UK media react to Ireland's Six Nations win over England
Brian Moore - Daily Telegraph
'Much has been made of the tactical nous of Ireland’s coach, Joe Schmidt, and yet it didn’t require much, if any, change from the way in which Ireland have approached their last several games. Astute kicking from both half-backs, Conor Murray and Jonathan Sexton and a highly committed and effective chasing game, particularly from the Irish back three.'
'In terms of overall awareness of options and variety of kicks out of hand Murray and Sexton have to be the equal of any other halfback pairing in world rugby. Their fitness and form is probably the most important factor in how far Ireland will progress in the world cup.

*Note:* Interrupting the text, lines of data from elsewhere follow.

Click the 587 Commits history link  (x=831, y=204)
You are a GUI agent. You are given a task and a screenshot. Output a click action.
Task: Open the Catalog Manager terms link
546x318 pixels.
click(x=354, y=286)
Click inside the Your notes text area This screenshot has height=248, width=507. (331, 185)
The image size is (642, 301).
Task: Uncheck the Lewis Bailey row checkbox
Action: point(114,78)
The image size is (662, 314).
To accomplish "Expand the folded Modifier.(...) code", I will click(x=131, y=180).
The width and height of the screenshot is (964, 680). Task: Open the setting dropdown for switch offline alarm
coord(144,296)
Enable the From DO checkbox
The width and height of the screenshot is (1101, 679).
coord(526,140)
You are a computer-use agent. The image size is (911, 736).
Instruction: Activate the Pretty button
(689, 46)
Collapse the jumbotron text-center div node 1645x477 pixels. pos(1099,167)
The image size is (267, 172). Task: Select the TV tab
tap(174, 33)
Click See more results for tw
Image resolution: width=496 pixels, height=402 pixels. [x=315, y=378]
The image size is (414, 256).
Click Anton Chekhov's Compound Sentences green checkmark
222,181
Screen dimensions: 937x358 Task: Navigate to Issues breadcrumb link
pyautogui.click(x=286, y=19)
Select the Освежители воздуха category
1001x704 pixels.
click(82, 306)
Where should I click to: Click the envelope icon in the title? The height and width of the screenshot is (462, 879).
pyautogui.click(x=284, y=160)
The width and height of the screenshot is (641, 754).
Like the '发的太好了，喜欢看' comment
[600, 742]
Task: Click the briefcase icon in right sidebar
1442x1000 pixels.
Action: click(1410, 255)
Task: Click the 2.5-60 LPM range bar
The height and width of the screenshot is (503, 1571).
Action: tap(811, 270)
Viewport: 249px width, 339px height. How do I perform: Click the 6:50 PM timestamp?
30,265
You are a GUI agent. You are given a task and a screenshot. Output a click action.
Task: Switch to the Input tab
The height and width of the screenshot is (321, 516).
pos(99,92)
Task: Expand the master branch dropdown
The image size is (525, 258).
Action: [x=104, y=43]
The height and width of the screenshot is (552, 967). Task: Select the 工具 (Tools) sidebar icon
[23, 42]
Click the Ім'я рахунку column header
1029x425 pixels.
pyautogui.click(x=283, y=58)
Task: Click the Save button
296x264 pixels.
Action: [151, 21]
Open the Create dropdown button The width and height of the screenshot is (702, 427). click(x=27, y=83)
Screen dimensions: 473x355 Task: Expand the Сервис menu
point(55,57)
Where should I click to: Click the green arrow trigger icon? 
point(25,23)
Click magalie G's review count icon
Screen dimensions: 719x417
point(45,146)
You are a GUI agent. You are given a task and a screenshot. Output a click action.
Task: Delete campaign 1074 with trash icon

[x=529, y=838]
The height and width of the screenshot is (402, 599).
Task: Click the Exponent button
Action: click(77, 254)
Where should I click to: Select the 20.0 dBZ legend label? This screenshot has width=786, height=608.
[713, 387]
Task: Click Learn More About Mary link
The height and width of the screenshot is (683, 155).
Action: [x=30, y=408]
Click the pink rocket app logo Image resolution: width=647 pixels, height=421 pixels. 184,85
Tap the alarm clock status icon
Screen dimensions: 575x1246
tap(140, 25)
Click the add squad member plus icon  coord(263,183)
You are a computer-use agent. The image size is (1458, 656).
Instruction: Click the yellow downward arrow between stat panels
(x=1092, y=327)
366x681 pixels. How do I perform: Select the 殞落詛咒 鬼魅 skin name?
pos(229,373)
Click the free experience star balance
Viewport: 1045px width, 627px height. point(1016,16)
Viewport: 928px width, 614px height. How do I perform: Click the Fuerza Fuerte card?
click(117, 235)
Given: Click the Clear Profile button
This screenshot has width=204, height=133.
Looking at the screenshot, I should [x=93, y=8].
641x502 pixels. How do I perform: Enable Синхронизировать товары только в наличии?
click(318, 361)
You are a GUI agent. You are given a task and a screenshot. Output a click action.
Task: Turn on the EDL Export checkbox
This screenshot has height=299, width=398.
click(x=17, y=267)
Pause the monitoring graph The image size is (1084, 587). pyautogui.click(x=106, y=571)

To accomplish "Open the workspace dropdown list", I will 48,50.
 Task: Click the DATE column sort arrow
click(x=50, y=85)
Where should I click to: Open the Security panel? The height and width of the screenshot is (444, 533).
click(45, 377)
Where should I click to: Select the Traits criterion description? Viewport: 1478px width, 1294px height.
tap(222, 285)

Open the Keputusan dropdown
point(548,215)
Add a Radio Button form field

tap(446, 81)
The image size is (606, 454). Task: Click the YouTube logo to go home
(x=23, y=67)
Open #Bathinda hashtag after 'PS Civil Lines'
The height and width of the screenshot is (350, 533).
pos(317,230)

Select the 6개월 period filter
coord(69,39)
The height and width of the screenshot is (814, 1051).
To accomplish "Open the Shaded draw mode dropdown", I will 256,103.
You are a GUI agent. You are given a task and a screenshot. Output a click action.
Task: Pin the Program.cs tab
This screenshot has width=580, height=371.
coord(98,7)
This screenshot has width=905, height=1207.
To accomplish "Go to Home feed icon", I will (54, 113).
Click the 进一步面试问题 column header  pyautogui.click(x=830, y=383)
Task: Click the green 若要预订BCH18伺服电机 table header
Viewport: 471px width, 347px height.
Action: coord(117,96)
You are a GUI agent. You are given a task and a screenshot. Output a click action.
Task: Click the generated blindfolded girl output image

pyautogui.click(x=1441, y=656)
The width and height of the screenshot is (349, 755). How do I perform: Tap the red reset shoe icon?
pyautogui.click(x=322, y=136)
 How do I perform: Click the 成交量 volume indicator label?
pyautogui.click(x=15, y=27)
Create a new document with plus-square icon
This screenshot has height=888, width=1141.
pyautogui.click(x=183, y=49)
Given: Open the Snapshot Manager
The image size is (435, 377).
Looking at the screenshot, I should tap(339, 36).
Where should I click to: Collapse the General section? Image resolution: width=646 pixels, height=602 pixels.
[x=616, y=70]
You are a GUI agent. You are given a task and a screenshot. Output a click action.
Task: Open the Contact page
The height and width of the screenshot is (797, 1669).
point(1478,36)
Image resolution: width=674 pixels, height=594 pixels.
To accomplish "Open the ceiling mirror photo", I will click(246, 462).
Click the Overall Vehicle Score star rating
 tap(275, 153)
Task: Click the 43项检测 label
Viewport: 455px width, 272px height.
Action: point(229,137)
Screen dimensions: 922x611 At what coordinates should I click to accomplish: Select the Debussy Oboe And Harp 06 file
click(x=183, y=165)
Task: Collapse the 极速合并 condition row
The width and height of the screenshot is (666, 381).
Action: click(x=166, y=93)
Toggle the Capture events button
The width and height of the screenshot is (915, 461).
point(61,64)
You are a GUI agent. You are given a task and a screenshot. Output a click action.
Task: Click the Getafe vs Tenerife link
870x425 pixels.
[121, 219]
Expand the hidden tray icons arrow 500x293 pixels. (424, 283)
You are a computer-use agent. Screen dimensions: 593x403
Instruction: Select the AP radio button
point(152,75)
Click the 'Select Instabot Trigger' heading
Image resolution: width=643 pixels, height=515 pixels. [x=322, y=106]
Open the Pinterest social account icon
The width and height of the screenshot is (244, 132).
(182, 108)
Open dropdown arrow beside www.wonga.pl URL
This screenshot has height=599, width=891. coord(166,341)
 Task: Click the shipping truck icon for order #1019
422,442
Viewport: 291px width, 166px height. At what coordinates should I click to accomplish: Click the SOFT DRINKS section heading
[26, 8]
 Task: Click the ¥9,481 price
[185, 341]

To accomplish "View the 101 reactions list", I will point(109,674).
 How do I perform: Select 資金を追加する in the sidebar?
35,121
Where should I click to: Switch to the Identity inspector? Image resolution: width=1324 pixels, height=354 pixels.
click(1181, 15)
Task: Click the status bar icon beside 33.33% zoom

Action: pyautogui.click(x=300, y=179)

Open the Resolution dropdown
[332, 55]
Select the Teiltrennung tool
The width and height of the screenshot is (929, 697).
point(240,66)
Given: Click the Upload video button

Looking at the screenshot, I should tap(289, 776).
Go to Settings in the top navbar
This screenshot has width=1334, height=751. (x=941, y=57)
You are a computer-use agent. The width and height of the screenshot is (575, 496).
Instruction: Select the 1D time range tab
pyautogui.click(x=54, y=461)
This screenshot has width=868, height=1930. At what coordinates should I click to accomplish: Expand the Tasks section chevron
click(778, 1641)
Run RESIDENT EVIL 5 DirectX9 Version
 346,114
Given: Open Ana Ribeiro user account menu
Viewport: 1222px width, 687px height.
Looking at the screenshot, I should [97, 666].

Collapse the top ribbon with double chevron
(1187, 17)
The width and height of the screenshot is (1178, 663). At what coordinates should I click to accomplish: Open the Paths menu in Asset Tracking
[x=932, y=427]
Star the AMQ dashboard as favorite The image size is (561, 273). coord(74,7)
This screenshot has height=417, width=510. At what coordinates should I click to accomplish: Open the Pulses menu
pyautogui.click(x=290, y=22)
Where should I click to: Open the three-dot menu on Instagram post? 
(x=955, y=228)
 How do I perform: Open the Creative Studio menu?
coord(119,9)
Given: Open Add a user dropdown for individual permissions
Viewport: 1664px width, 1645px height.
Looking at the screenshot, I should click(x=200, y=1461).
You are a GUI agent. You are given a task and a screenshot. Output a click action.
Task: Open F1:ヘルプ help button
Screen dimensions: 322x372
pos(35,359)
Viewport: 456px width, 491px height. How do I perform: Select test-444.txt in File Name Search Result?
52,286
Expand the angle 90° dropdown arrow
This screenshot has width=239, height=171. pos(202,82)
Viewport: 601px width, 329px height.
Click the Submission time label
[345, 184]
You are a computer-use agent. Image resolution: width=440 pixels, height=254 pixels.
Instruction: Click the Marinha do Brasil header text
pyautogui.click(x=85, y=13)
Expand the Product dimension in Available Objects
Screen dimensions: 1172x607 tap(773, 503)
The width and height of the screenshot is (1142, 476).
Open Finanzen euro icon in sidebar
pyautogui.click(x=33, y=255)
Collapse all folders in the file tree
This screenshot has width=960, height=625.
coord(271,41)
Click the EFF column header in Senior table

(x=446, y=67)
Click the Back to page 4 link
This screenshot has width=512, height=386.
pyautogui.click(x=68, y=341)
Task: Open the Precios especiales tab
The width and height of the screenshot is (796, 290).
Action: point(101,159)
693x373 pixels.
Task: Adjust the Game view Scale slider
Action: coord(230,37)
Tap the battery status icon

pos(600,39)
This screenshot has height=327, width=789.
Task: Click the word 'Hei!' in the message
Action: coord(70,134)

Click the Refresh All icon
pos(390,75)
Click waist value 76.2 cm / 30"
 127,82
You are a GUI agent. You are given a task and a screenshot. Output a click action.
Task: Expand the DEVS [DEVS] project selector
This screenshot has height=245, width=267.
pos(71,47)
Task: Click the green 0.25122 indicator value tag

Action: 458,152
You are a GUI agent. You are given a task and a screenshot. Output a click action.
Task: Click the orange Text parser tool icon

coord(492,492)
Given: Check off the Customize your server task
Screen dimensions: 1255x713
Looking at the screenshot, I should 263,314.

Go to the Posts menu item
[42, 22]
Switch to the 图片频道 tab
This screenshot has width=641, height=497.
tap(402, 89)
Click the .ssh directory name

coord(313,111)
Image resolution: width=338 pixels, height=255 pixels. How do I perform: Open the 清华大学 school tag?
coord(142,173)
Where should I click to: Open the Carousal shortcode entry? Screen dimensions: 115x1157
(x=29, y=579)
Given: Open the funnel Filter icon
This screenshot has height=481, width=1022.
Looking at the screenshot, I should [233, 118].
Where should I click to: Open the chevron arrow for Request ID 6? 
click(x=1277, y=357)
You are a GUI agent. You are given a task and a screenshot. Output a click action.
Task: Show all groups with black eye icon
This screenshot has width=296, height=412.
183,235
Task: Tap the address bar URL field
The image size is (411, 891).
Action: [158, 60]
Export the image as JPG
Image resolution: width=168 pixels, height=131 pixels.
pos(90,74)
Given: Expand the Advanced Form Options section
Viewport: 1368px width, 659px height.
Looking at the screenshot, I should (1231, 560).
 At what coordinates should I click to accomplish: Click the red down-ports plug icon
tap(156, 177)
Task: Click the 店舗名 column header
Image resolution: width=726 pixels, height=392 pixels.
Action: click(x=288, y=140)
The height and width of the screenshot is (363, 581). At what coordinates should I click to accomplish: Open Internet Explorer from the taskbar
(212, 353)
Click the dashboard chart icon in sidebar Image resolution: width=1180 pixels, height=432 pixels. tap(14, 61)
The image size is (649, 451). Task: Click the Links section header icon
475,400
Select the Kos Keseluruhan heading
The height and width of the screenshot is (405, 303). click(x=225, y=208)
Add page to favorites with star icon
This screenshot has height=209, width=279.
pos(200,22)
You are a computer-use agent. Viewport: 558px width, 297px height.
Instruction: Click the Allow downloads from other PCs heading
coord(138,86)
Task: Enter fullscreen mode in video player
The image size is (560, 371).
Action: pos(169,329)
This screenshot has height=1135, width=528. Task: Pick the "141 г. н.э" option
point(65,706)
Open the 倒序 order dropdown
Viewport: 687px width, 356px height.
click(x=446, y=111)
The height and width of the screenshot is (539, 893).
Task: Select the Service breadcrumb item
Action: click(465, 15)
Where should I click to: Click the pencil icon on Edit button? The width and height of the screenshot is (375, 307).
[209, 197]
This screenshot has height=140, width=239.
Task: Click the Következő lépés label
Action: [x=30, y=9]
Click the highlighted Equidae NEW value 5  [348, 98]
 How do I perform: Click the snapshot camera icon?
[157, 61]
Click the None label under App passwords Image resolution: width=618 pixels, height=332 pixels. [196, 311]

'For the Irish this is a 10th victory in a row and the vernacular wisdom is that they need to show a little more ambition and pose a more all-round attacking threat if they are to go to the very top of world rugby. That might be the case but you have to say that when they manage to execute a game-plan so precisely that comment has less validity. World Cups are often won by the tightest defences and Ireland’s is turning into one that is downright mean.'
'As far as yesterday’s game is concerned – sometimes Schmidt happens.'
Dean Ryan - Guardian
'You only have to compare and contrast something seemingly as simple as the kick-off or restart to see how Ireland scored. In those eight minutes England had kicked off three times and got it wrong, each time.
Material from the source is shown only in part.